Conclusion de Bertrand Badie qui parle aussi d’un « moment populiste » de notre espace mondial : « marque d’une double pathologie, frappant les institutions et l’offre politique, le plus souvent aggravé par un contexte de détresse économique et sociale, le populisme décrit des situations de frustration et d’aliénation, plus qu’une direction politique nouvelle. (…) On y retrouve des traits communs tels que : personnalisation du pouvoir, mobilisation populaire, communication sophistiquée, appel aménagé à tout ce qui renvoie à l’idée de peuple (nation, souveraineté, identité…). Il en ressort nécessairement une impression de flou, parfois même de fluidité, mais aussi une instabilité ».
L’autre livre s’appelle Brève introduction au populisme et est l’œuvre de Cas Mudde et de Cristobal Rovira Kaltwasser3. Les deux auteurs partent d’ « une définition idéationnelle » du populisme, en le considérant comme un discours, une idéologie ou une vision du monde. Selon eux, chaque forme de populisme inclut une sorte d’appel au « peuple » et une condamnation de « l’élite ».

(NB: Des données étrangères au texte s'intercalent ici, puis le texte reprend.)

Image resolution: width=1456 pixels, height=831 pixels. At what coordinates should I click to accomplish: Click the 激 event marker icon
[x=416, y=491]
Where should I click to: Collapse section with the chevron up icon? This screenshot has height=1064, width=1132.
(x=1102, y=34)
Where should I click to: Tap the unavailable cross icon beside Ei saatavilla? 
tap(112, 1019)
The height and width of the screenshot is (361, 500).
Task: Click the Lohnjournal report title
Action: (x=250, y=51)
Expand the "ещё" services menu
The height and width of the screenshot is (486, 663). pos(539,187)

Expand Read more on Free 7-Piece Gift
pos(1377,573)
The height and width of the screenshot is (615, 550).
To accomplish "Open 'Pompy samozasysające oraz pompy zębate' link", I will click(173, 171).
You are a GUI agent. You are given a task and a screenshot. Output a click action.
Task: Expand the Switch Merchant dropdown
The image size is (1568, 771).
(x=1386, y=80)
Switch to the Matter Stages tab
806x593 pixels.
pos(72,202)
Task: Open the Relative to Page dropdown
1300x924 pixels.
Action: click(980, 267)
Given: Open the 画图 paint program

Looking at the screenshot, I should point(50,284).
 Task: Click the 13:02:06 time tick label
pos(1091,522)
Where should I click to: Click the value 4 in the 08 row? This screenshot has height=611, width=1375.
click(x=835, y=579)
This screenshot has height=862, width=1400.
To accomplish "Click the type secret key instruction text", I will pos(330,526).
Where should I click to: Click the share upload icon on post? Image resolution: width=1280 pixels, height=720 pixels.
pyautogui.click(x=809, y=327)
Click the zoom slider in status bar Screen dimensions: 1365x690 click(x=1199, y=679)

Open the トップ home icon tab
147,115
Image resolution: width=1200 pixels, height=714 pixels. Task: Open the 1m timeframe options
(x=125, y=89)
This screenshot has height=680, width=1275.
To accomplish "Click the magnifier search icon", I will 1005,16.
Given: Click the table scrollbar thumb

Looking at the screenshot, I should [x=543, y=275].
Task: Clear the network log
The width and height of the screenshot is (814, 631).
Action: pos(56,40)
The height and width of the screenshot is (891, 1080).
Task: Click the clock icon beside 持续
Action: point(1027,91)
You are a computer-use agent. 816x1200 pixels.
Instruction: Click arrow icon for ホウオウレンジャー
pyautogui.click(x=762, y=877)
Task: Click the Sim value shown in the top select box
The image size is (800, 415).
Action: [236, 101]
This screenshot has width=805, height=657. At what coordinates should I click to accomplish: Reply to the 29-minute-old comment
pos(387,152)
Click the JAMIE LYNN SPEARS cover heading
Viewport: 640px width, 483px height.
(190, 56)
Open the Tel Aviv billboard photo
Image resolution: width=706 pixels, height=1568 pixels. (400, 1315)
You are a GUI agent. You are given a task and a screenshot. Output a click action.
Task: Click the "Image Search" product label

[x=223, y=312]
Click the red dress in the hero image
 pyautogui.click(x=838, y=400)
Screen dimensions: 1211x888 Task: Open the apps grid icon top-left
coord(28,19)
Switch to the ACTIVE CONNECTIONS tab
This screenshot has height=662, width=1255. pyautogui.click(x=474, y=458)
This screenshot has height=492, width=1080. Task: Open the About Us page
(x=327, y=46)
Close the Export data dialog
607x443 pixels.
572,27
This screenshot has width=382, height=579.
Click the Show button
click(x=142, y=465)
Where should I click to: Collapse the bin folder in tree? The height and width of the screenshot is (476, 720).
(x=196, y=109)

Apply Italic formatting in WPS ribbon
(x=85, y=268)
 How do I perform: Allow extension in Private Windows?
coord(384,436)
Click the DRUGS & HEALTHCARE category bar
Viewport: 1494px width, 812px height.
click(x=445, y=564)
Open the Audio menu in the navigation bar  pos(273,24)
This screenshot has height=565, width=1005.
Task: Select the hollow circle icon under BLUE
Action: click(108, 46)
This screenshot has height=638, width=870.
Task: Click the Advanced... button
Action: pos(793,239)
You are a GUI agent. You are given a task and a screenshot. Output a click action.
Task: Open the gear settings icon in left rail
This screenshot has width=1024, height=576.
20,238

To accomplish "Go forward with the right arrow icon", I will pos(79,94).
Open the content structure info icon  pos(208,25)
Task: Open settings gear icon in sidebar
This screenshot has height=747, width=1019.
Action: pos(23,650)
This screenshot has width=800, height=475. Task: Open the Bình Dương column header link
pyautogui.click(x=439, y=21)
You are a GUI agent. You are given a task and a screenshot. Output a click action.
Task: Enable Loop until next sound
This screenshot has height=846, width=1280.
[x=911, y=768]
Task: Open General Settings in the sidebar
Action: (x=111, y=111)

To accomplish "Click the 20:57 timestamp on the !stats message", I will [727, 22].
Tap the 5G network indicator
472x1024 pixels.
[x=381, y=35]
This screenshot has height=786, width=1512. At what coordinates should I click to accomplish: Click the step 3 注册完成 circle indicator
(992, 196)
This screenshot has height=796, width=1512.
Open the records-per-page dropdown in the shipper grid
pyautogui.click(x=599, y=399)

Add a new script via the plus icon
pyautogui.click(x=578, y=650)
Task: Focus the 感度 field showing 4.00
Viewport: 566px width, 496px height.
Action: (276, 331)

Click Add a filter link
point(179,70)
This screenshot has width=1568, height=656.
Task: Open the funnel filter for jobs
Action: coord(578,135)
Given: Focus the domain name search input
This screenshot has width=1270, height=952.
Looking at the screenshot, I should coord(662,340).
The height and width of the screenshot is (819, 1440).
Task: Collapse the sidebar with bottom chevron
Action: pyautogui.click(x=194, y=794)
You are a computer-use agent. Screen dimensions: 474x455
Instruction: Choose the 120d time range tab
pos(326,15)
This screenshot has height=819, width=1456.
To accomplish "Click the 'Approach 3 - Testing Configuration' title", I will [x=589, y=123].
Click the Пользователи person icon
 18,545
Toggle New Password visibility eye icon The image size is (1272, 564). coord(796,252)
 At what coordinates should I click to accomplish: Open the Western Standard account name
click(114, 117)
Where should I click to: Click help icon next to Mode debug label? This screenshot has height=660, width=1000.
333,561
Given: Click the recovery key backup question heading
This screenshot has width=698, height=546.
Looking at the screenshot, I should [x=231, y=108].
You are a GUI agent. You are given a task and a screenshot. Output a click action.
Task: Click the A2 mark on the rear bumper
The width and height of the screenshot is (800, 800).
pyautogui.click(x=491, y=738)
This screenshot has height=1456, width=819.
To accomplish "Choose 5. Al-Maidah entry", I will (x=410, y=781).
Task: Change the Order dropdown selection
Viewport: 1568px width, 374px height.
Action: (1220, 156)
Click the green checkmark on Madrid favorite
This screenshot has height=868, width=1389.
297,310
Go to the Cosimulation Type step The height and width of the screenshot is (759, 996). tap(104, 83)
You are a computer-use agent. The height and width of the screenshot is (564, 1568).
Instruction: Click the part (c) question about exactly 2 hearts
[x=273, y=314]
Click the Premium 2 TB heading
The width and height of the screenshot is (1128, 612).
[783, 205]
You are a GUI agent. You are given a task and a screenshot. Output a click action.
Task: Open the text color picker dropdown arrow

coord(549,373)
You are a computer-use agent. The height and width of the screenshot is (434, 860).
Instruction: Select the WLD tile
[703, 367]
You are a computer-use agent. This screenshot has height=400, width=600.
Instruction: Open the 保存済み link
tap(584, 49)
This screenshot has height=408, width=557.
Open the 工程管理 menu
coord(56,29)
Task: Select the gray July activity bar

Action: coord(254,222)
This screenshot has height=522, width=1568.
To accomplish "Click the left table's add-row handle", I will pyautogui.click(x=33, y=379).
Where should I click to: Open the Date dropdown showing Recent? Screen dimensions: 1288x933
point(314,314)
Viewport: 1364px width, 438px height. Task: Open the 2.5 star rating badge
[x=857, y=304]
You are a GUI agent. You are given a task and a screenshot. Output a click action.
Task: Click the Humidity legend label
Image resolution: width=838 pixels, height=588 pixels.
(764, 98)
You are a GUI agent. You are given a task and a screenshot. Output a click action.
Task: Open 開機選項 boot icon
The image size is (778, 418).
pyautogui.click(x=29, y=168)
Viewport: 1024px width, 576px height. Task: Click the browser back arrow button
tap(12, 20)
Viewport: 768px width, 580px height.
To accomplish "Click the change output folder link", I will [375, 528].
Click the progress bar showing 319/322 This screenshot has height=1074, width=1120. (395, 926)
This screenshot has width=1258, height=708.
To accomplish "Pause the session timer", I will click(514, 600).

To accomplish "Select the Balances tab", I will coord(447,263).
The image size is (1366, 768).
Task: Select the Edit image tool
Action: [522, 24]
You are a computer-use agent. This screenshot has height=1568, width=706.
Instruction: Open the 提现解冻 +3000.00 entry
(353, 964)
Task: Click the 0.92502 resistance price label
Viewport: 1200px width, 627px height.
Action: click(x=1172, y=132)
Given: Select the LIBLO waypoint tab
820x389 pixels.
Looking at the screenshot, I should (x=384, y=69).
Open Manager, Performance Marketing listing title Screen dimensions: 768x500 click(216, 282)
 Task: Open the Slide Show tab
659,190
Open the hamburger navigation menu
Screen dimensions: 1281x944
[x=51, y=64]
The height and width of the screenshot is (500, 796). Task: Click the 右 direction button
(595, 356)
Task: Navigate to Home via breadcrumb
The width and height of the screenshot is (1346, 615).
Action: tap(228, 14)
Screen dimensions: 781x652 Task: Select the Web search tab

Par ailleurs, le populisme repose toujours sur une critique de l’establishment et sur l’adulation des gens du peuple. Plus concrètement, il est « une idéologie peu substantielle qui considère que la société se divise en deux camps homogènes et antagonistes, le « peuple pur » et « l’élite corrompue » et qui affirme que la politique devrait être l’expression de la volonté générale du peuple ».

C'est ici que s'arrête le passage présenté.